À quelques heures des manifestations contre l'ACTA, le Parti socialiste s'est prononcé contre l'accord commercial anti-contrefaçon. En France comme en Europe, le PS souhaite son rejet par le Parlement européen. Plusieurs candidats à l'élection présidentielle française ont également affiché leur opposition contre l'ACTA.

Alors que les citoyens sont appelés à descendre dans la rue pour manifester leur désaccord à l’égard de l’accord commercial anti-contrefaçon (ACTA), la défiance gagne désormais la classe politique. Plusieurs gouvernements européens ont annoncé ces derniers jours le gel du processus de ratification de l’ACTA, tandis que plusieurs partis d’opposition, notamment français, font entendre leur voix contre le traité international.
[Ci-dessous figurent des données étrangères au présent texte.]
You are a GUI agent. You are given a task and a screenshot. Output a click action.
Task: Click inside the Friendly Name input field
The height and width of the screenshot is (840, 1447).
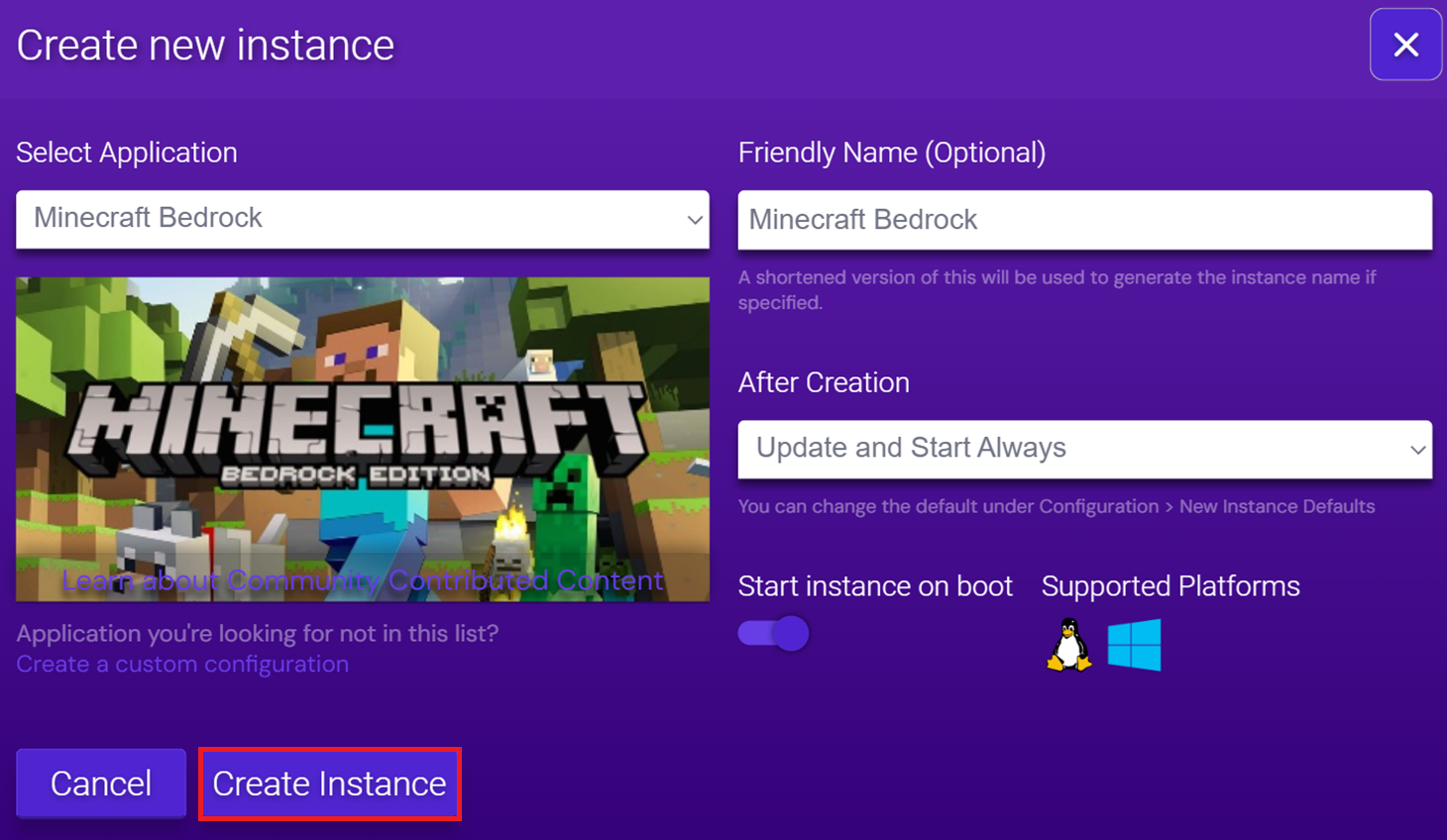[1085, 220]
Dans un communiqué publié ce vendredi, signé par Fleur Pellerin (en charge de l’économie numérique) et Aurélie Filippetti (culture, audiovisuel, médias) au nom de François Hollande, le Parti socialiste appelle au rejet de l’ACTA par le Parlement européen et demande au gouvernement de prendre conscience des « enjeux démocratiques qui sont en cause« .

« Nous pensons qu’il est aujourd’hui indispensable de défendre et d’adapter le droit d’auteur à la révolution numérique, mais considérons que la méthode à privilégier pour poursuivre cette réflexion doit être ouverte, démocratique et prendre en compte le principe de neutralité du net auquel nous sommes attachés » écrivent les deux politiques.

À l’échelle continentale, le Parti socialiste européen est sur la même longueur d’onde, tout comme Les Verts. Le président du groupe, le Bulgare Sergei Stanishev, a ainsi expliqué soutenir « totalement les manifestations contre l’ACTA qui auront lieu demain [aujourd’hui, ndlr] partout en Europe« , estimant que le document « est mauvais sur le fond comme sur la forme« .

« La manière dont il a été négocié – derrière des portes closes et sans aucune discussion publique – ne peut pas être approuvée par une Europe démocratique. Les droits de propriété intellectuelle doivent exister, mais pas au détriment des droits des citoyens » a-t-il ajouté, estimant que « les personnes qui se mobilisent contre l’ACTA se battent pour leur droit fondamental à la liberté« .

En France, plusieurs candidats à l’élection présidentielle de 2012 ont affiché leur désaccord avec l’accord commercial anti-contrefaçon. C’est le cas de Marine Le Pen (Front National), Eva Joly (Europe Écologie Les Verts) Jean-Luc Mélenchon (Front de Gauche) Nicolas Dupont-Aignan (Debout la République) ou encore Corinne Lepage (Cap 21).